Piranhas tend to eat whatever is available, and the variability in teeth seen in Tometes camunani with its extra two teeth behind the first row highlights the way genetic diversity within a particular kind of creature can facilitate adaptation to its environment. And geographic isolation of varieties well-adapted to local conditions is a great way to produce new species, a process we can observe in real time.
Thus, seeing we do not need evolutionary time or molecules-to-man evolution to explain the variations in piranha teeth, should we be surprised at finding a nominally ferocious carnivore in a strictly vegetarian variety? Not at all. Whatever the original “piranha-kind” was like, we can be confident it was herbivorous.

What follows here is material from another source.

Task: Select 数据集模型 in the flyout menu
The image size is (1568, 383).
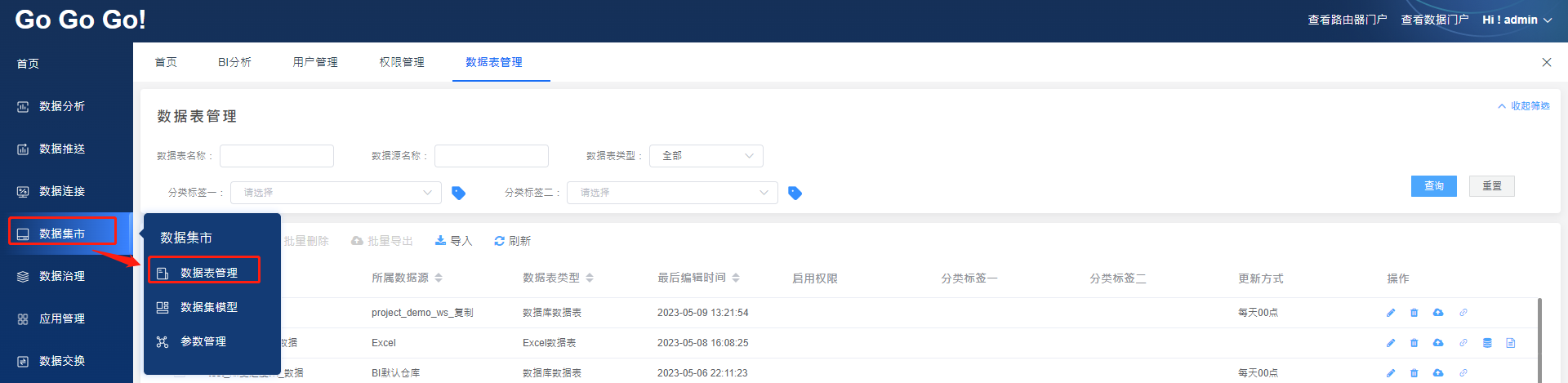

Nature did not become “red in tooth and claw” until the curse of death was brought into the world by man’s rebellion against God. This phrase comes to us through the poetry of Alfred Lord Tennyson who used it in his elegy In Memoriam A. H. H., 1850, to describe the apparent conflict between our loving God and the suffering seen in the world around us. Canto 56 describes the man
Who trusted God was love indeed
And love Creation’s final law
Tho’ Nature, red in tooth and claw
With ravine, shriek’d against his creed.
The Bible makes it clear that God created the world “very good” (Genesis 1:31), that man’s sin brought the curse of suffering (Romans 8:20–24) and death (Romans 5:12) into the world, and that the love of God through Jesus Christ is the solution (Romans 5:14–21). Thus, when we hear of “unexpectedly vegetarian” animals, we might take a moment to ponder the world God originally created and the violence human sin brought into that world, not just for animals but for people too. But while this fish might call to mind a better world of the past—though certainly not an evolutionary past—it might also remind us that in the future our Lord Jesus Christ will return and destroy death and make a place where all who are saved through His grace can live forever without suffering or fear.